Wow, thanks for the info LoveItaly. I wonder if having a copy would work or if it must be the original. I usually leave my original in our apartment since I don't like to walk around with it all day, but I do carry a copy.

azure0327 Oct 4th, 2005 12:17 PM

Just returned from Italy and used several different internet cafes. Most of them now ask to see a passport. I prefer to keep my passport in the hotel safe and only carried a photocopy of it with me, luckily that was enough for all the places I went to.

Statia Oct 4th, 2005 12:20 PM

Thanks for the extra info, azure.

i_am_kane Oct 4th, 2005 12:44 PM

Thanks, LoveItaly,

A lot of travelers use Internet cafe's while traveling...this is an important message.

Jean Oct 4th, 2005 12:54 PM

Dorothy, we're not in Kansas anymore...

If it helps in catching the bad guys, I'm all for it.

DejaVu Oct 4th, 2005 01:32 PM

This is very valuable info. Thanks for posting!

LoveItaly Oct 4th, 2005 01:52 PM

Your welcome! Or as they say in Italy, prego!!

I do think it is interesting that the law became effective in July and this is the first time I have heard of it. Even the International Herald Tribune never had any information about the new requirements.

Good to know that a photocopy of ones passport will work azure, as I also just carry a photocopy of my passport when "out on the streets in Italy".

We are living in a whole new world it seems. Safe travels everyone!

LoveItaly Oct 4th, 2005 07:07 PM

topping for anyone else going to Italy that does not know about this new law.

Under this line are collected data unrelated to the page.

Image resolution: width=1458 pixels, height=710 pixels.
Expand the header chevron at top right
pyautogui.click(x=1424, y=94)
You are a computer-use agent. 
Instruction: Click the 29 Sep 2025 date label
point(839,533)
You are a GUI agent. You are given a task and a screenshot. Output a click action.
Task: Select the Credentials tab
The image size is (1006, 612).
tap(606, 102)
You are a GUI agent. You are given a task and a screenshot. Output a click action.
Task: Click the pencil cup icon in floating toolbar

Dayle Oct 4th, 2005 07:16 PM


Interesting! I just came back and was never asked for my passport. Used internet cafes several times.

Oh, well, I'm just extremely thankful they enforce their no smoking laws!

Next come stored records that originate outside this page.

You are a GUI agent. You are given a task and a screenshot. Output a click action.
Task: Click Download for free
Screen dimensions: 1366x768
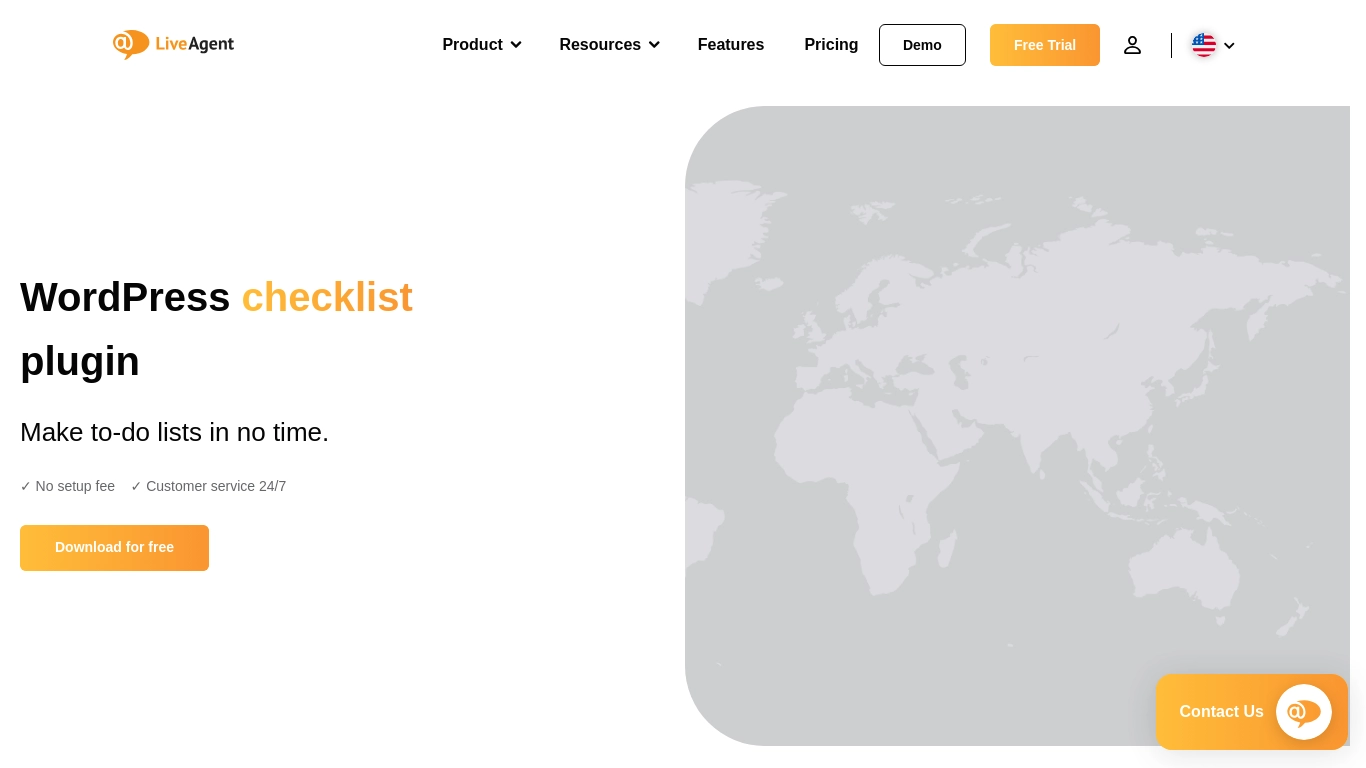[x=114, y=548]
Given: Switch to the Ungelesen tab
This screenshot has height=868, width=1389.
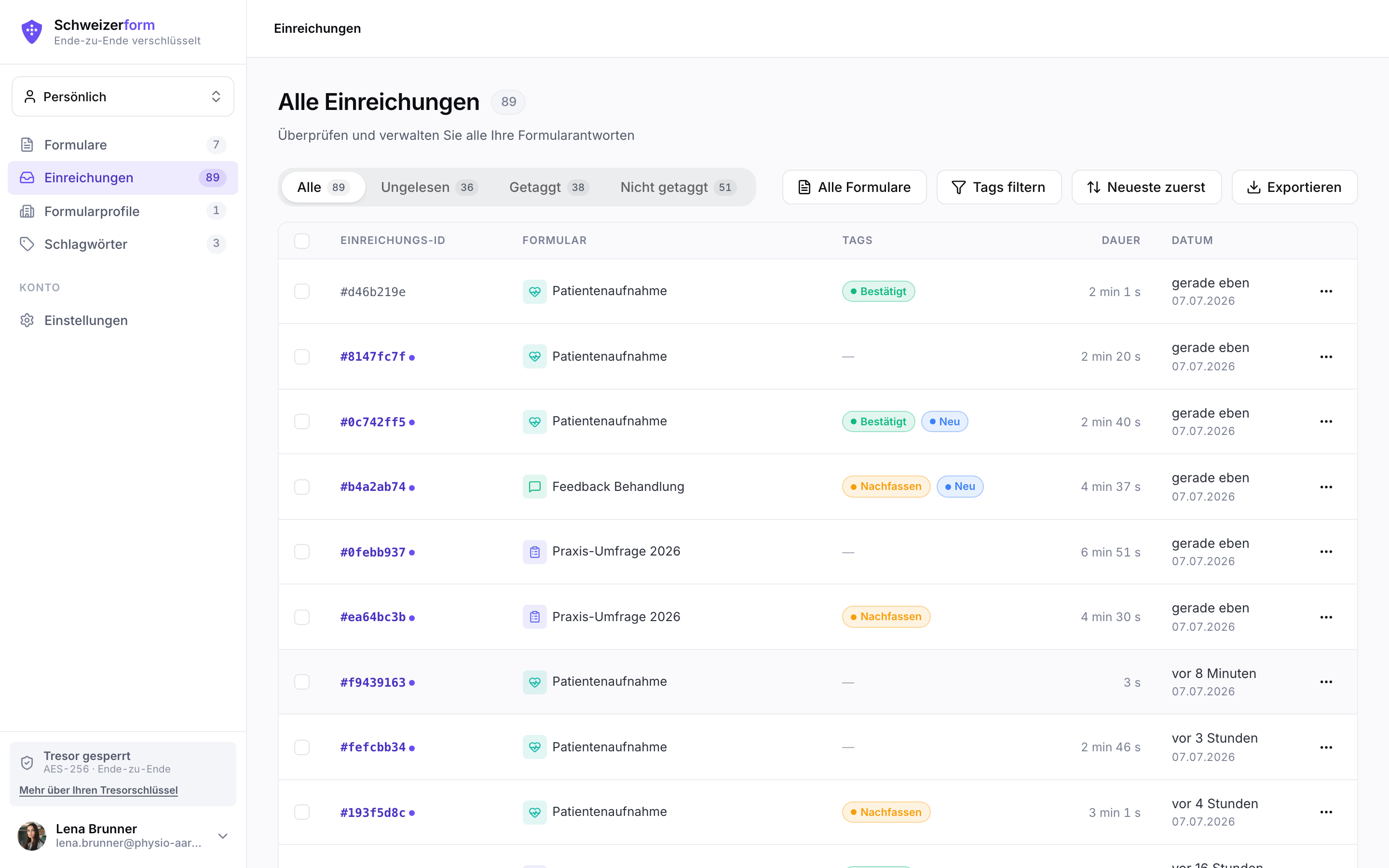Looking at the screenshot, I should click(429, 187).
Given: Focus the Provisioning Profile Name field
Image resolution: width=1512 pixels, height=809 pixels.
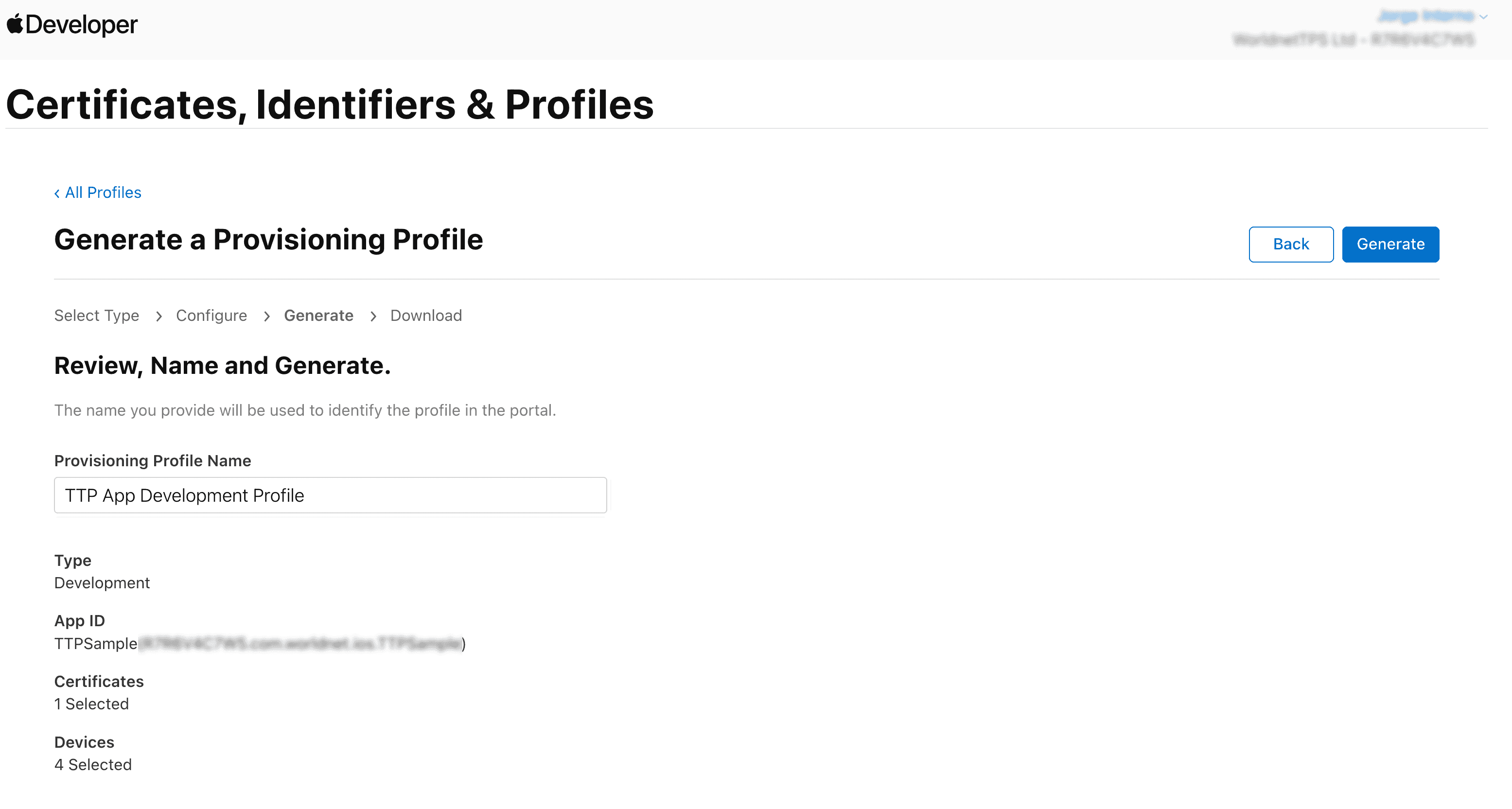Looking at the screenshot, I should (x=330, y=495).
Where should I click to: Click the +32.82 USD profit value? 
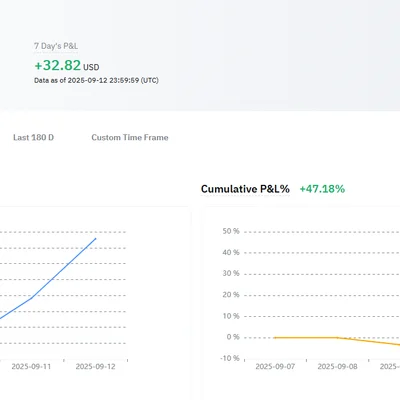coord(67,65)
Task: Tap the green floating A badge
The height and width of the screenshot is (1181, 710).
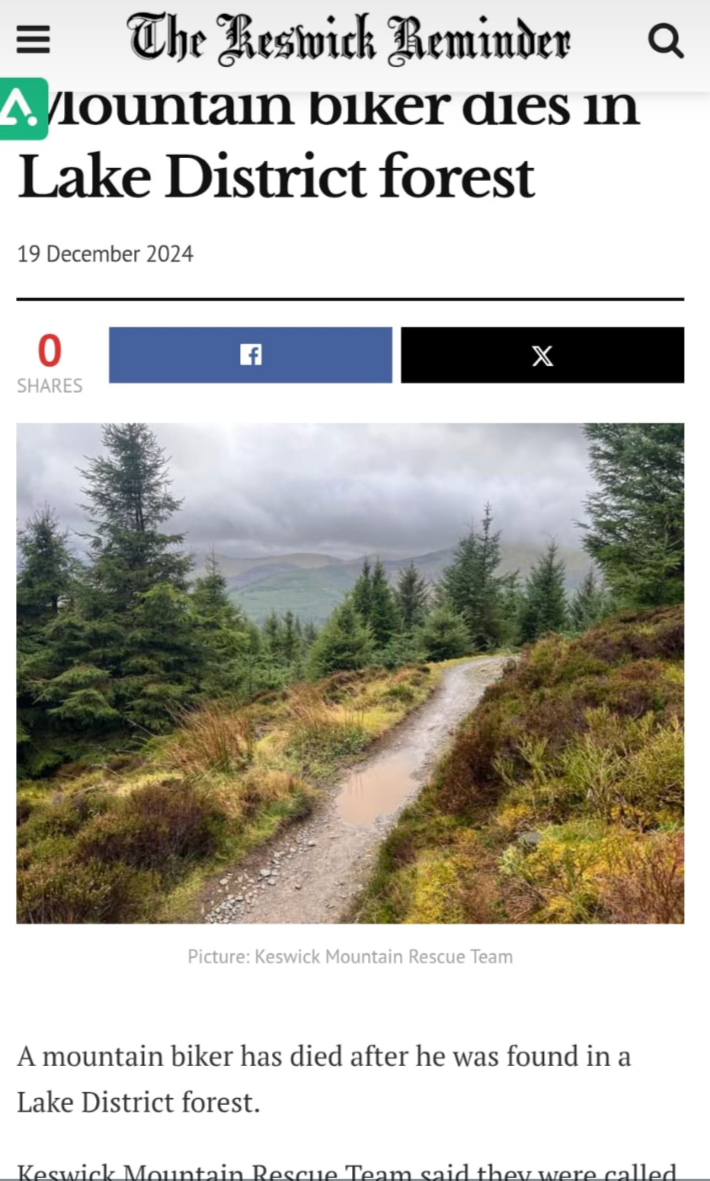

LoveItaly Oct 4th, 2005 09:08 PM

Hello Dayle, that is interesting. Well Italians are not know for obeying the laws...and I thought it was strange that noone that has returned from Italy had reported this but evidently according to USAToday which posted the article which was from the Christian Scientist Monitor the law was put into force in July. So all I can say is that travellers should be aware and not be surprised if the public internet cafe they use is abiding by the new Italian law.

111op Oct 5th, 2005 10:48 AM

See also:;tid=34687828

I added my comment to the other thread.

jewing Oct 5th, 2005 11:19 AM

We just returned last week from Italy. Used Internet Cafes in Siena, Rome and Florence, all required I.D. Drivers License was sufficient.

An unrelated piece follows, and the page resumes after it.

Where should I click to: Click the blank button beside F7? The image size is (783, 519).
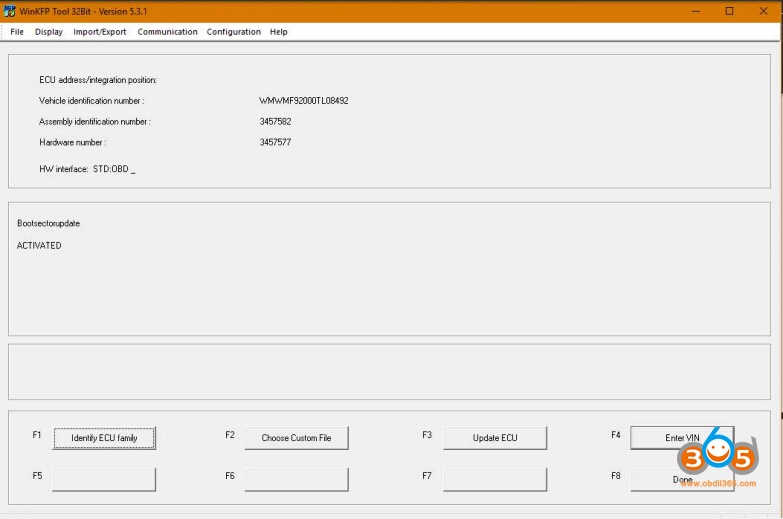point(495,479)
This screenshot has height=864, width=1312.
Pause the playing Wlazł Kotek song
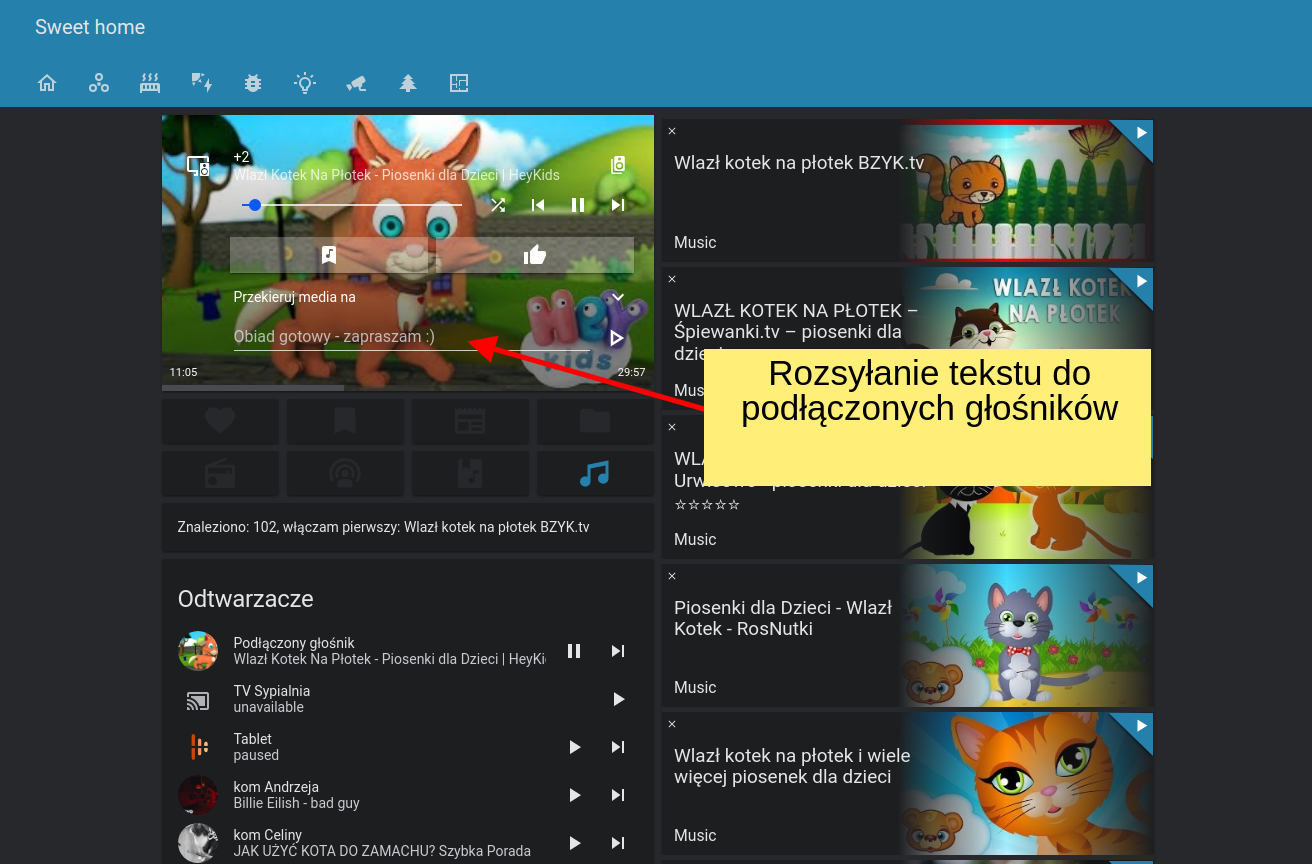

clevelandbrown Oct 5th, 2005 12:02 PM

I wonder how extensively they track your internet ramblings. I don't particularly mind their knowing where I receive my email, but I often visit my bank's site to see if I am bankrupted yet. I thought I was safe deleting the history before signing off, but now I'm wondering if they will be keeping a record of my usernames and passwords?

rex Oct 5th, 2005 12:30 PM

<< wonder if having a copy would work or if it must be the original...>>

I'm sure the question is simply naive. Do you realize how easily a "copy" (scan, print) can be modified to say ANYthing? The point of "official" documents is to be not so easy to reproduce. When asked (in conjunction with any law that requires you) to produce an official document, don't make the mistake of thinking that a "photocopy" is a suitable substitute.